Collected data
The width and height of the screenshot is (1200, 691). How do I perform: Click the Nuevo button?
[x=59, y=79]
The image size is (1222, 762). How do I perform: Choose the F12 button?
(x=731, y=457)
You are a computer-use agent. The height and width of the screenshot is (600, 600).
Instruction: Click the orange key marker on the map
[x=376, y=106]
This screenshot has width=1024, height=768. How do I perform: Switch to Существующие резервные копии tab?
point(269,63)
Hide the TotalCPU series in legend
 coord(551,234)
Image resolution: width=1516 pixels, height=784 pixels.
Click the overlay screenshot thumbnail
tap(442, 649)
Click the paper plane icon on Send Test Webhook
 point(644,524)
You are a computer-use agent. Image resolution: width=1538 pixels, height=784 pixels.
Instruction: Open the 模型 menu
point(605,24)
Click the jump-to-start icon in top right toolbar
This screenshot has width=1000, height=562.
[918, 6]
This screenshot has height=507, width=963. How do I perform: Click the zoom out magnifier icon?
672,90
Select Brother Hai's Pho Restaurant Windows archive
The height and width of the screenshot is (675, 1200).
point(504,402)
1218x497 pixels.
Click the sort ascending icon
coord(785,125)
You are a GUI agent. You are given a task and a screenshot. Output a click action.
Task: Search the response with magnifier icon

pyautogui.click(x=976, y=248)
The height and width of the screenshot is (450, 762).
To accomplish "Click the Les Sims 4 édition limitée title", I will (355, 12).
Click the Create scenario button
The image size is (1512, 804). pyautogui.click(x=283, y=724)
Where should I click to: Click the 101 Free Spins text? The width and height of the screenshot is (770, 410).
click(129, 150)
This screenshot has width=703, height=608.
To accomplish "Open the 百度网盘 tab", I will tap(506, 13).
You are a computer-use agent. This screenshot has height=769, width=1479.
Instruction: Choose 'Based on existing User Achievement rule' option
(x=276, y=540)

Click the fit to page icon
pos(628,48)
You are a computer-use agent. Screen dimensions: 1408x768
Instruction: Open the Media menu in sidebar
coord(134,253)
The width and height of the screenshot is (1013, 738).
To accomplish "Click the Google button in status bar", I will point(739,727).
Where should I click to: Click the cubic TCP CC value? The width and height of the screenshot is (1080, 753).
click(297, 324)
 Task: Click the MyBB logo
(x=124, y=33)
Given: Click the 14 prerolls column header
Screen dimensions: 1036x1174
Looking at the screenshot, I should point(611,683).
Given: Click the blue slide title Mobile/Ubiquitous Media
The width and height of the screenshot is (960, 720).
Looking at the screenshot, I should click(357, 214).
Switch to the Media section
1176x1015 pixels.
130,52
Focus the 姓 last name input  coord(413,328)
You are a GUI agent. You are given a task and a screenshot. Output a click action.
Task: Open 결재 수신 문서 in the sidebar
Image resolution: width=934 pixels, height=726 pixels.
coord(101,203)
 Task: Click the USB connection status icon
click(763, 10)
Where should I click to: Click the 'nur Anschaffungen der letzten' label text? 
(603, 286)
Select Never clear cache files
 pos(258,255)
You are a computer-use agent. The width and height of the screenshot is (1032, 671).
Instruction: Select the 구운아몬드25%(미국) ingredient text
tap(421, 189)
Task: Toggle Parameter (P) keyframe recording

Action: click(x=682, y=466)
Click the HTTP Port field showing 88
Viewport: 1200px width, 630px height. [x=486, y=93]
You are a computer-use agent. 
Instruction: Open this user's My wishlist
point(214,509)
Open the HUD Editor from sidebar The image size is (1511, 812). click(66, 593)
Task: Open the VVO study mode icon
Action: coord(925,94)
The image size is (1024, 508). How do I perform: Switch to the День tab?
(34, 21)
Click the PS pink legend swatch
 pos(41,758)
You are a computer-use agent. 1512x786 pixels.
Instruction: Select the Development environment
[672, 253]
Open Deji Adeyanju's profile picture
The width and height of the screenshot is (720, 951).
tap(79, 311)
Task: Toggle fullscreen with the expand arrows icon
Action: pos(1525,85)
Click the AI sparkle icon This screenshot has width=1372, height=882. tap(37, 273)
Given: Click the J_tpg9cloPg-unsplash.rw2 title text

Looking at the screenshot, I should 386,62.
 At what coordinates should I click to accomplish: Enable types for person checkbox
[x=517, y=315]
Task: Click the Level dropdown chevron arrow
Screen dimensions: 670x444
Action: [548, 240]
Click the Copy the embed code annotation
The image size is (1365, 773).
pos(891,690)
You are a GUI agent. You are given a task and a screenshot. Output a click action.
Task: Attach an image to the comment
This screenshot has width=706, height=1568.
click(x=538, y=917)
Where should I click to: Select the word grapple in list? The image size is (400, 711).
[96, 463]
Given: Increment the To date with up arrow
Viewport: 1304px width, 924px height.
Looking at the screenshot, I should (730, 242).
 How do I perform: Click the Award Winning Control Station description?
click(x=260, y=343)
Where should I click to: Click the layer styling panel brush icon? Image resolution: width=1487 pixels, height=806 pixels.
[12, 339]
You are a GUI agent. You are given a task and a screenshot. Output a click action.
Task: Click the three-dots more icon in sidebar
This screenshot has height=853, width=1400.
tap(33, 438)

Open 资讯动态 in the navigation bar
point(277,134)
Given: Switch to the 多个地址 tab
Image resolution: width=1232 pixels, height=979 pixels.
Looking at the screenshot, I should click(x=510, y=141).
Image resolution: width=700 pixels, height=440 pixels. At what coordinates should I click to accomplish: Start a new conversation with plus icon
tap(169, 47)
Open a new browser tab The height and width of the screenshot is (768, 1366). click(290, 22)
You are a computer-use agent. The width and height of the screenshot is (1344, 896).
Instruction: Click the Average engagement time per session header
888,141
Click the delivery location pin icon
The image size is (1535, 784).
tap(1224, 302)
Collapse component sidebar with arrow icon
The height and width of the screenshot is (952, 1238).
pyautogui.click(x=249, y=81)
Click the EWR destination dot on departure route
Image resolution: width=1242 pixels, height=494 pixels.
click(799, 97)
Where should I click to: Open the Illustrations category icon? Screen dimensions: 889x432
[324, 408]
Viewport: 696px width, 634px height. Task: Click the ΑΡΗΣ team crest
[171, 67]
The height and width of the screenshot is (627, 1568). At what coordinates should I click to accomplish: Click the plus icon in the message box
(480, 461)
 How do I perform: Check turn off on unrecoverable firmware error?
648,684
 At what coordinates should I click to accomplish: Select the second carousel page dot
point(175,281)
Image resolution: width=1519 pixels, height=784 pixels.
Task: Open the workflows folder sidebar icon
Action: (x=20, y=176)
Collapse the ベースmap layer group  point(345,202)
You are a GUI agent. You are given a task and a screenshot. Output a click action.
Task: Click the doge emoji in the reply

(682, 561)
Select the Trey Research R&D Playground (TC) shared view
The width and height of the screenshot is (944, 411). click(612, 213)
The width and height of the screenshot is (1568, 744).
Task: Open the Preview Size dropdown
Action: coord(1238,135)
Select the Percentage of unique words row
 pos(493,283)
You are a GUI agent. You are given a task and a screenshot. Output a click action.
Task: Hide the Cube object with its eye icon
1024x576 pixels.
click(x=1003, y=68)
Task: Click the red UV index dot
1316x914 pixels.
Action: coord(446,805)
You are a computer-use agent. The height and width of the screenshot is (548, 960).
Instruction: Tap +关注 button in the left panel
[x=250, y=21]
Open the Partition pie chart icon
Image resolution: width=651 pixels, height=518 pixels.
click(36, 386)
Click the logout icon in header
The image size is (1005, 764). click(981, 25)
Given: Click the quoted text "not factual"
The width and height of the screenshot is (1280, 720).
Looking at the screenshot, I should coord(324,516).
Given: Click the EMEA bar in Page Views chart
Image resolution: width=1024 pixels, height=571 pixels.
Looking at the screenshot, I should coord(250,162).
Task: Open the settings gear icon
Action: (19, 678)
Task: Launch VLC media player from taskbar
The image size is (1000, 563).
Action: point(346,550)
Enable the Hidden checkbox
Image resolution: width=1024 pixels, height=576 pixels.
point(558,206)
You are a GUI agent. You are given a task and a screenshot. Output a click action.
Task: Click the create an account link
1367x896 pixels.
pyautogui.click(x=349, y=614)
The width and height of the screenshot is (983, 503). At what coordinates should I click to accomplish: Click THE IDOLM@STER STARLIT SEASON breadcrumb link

Exercise details — If a line in the data holds the string "link", copy that line.

Task answer —
Task: Click the create an account link
The width and height of the screenshot is (983, 503). At what coordinates should I click to accomplish: Click THE IDOLM@STER STARLIT SEASON breadcrumb link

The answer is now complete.